Minister F is the minister of Church O, a section 501(c)(3) organization. The Sunday before the November election, Minister F invites Senate Candidate X to preach to her congregation during worship services. During his remarks, Candidate X states, “I am asking not only for your votes, but for your enthusiasm and dedication, for your willingness to go the extra mile to get a very large turnout on Tuesday.” Minister F invites no other candidate to address her congregation during the senatorial campaign. Because these activities take place during official church services, they are attributed to Church O. By selectively providing church facilities to allow Candidate X to speak in support of his campaign, Church O’s actions constitute impermissible political campaign intervention. [Rev. Rel. 2007-41, at 1423 (Situation 9)]

Church P, a section 501(c)(3) organization, maintains a website that includes such information as biographies of its minister, times of services, details of community outreach programs and activities of members of its congregation. B, a member of the congregation of Church P, is running for a seat on the town council. Shortly before the election, Church P posts the following message on its website, “Lend your support to B, your fellow parishioner, in Tuesday’s election for town council.” Church P has impermissibly intervened in a political campaign on behalf of B. [Rev. Rul. 2007-41, at 1426 (Situation 21)]

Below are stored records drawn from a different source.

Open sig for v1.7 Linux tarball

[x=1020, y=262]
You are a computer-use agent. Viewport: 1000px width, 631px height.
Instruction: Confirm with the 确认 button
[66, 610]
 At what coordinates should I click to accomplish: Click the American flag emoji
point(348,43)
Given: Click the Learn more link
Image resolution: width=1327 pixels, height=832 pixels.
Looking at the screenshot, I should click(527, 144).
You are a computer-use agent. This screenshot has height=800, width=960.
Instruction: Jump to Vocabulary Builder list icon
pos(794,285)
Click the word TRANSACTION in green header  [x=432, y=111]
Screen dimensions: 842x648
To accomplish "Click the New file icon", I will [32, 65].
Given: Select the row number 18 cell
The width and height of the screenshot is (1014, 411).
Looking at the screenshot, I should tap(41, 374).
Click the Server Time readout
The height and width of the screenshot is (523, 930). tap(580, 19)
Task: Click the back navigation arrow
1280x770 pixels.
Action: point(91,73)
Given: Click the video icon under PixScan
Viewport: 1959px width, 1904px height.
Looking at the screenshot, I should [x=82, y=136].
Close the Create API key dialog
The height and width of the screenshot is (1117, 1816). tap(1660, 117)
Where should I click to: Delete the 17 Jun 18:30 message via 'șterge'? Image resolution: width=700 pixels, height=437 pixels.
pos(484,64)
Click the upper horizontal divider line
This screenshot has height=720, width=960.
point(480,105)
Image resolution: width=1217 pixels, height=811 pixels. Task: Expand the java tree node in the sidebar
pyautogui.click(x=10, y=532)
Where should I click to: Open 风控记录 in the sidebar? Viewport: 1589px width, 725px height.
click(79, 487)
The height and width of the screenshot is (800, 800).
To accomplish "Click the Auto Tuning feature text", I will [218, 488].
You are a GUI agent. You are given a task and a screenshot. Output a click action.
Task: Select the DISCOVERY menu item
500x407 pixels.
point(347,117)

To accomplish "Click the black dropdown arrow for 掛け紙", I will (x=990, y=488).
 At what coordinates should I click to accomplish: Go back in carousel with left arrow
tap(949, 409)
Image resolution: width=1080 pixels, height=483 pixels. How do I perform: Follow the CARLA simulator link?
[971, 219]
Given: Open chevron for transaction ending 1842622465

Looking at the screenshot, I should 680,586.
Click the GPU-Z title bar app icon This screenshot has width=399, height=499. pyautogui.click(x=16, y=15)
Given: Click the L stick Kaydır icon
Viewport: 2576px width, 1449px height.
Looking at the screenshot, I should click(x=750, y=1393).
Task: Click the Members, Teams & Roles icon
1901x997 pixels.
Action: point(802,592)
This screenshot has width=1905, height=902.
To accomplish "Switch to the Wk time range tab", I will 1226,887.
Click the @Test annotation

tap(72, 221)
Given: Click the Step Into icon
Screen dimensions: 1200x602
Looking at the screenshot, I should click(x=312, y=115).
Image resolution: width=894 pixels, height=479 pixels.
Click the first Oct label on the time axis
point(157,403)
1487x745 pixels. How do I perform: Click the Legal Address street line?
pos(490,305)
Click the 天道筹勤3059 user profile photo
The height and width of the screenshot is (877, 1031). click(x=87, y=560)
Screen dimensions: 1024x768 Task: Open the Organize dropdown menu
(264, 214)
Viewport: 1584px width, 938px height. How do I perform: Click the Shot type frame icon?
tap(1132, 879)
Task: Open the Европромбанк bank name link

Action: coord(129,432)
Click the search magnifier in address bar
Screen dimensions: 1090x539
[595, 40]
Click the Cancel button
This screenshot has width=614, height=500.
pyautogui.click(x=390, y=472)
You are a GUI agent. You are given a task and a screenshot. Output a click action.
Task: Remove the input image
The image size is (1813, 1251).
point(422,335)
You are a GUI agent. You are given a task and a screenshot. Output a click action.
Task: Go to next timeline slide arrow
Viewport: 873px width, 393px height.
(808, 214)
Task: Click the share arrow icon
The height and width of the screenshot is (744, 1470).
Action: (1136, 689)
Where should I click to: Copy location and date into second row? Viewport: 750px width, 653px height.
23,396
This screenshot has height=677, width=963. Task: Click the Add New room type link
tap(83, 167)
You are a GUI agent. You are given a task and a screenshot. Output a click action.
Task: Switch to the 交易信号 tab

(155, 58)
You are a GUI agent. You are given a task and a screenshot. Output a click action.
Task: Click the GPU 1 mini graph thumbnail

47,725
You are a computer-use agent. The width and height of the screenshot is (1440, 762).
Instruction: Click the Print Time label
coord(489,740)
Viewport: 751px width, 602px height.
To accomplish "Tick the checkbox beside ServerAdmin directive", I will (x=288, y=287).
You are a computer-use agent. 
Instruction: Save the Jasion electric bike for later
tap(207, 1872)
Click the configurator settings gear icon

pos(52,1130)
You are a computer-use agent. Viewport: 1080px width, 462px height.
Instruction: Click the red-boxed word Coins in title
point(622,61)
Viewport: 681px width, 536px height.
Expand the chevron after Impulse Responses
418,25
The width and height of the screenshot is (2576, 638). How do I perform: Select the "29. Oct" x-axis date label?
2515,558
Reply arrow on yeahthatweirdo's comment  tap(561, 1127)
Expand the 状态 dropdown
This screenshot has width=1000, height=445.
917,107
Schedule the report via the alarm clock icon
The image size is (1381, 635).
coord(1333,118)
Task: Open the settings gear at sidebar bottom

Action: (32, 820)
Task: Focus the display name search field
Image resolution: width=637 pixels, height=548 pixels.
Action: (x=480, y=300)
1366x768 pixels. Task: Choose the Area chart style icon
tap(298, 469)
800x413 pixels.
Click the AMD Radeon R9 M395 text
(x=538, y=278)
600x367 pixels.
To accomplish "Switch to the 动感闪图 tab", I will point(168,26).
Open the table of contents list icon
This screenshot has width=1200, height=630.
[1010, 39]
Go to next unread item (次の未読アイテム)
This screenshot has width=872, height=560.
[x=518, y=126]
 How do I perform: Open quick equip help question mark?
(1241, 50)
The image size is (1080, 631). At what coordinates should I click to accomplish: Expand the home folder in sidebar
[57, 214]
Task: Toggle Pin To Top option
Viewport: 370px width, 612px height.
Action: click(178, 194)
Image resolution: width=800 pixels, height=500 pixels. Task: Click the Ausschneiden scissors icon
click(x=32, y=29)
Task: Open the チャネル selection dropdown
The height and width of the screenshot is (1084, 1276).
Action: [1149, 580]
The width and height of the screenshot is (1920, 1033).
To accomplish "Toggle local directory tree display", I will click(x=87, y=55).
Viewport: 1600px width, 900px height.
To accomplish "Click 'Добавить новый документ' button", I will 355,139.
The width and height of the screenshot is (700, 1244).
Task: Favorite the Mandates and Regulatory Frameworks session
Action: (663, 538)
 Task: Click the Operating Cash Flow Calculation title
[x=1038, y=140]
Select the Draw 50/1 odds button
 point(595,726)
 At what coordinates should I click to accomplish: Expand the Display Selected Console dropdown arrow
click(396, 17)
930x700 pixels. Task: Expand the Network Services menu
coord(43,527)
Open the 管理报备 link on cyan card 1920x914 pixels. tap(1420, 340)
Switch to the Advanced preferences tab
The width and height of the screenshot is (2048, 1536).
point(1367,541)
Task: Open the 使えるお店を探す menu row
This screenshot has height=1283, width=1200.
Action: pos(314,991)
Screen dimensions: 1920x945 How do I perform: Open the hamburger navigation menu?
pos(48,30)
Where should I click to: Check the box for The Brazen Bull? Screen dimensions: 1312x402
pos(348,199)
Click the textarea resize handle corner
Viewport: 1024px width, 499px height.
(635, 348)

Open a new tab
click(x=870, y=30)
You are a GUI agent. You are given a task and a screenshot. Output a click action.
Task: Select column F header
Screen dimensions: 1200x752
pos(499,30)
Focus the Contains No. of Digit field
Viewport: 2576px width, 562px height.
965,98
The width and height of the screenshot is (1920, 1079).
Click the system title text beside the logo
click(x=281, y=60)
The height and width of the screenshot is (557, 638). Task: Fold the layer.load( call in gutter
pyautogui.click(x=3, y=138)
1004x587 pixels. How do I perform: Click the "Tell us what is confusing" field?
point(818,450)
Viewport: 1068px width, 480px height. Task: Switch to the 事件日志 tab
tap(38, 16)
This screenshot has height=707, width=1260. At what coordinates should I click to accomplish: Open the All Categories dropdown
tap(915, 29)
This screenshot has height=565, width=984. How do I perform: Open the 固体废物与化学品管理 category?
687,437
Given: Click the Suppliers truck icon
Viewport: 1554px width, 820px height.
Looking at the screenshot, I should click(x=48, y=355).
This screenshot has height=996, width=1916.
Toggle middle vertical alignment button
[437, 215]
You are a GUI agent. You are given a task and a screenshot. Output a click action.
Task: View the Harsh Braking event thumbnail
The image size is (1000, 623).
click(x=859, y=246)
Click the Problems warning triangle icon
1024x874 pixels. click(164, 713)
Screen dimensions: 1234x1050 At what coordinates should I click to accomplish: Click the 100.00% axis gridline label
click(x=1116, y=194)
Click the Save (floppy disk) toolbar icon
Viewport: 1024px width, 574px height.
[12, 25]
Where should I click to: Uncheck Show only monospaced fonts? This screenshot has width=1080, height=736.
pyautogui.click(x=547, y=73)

Examples of Permissible Political Intervention

Minister A is the minister of Church J, a section 501(c)(3) organization, and is well-known in the community. With their permission, Candidate T publishes a full-page ad in the local newspaper listing five prominent ministers who have personally endorsed Candidate T, including Minister A. Minister A is identified in the ad as the minister of Church J. The ad states, “Titles and affiliations of each individual are provided for identification purposes only.” The ad is paid for by Candidate T’s campaign committee. Since the ad was not paid for by Church J, the ad is not otherwise in an official publication of Church J, and the endorsement is made by Minister A in a personal capacity, the ad does not constitute campaign intervention by Church J. [Pub. 1828, at 7 (Example 1)]

Minister C is the minister of Church L, a section 501(c)(3) organization, and is well-known in the community. Three weeks before the election he attends a press conference at Candidate V’s campaign headquarters and states that Candidate V should be re-elected. Minister C does not say he is speaking on behalf of Church L. His endorsement is reported on the front page of the local newspaper and he is identified in the article as the minister of Church L. Because Minister C did not make the endorsement at an official church function, in an official church publication or otherwise use the church’s assets, and did not state that he was speaking as a representative of Church L, his actions do not constitute campaign intervention by Church L. [Rev. Rul. 2007-41, at 1422 (Situation 5)]


Endnotes:

2 IRS Publication 1828, Tax Guide for Churches and Religious Organizations 3 (Rev. September 2006) [hereinafter “Pub. 1828”]. (return to text)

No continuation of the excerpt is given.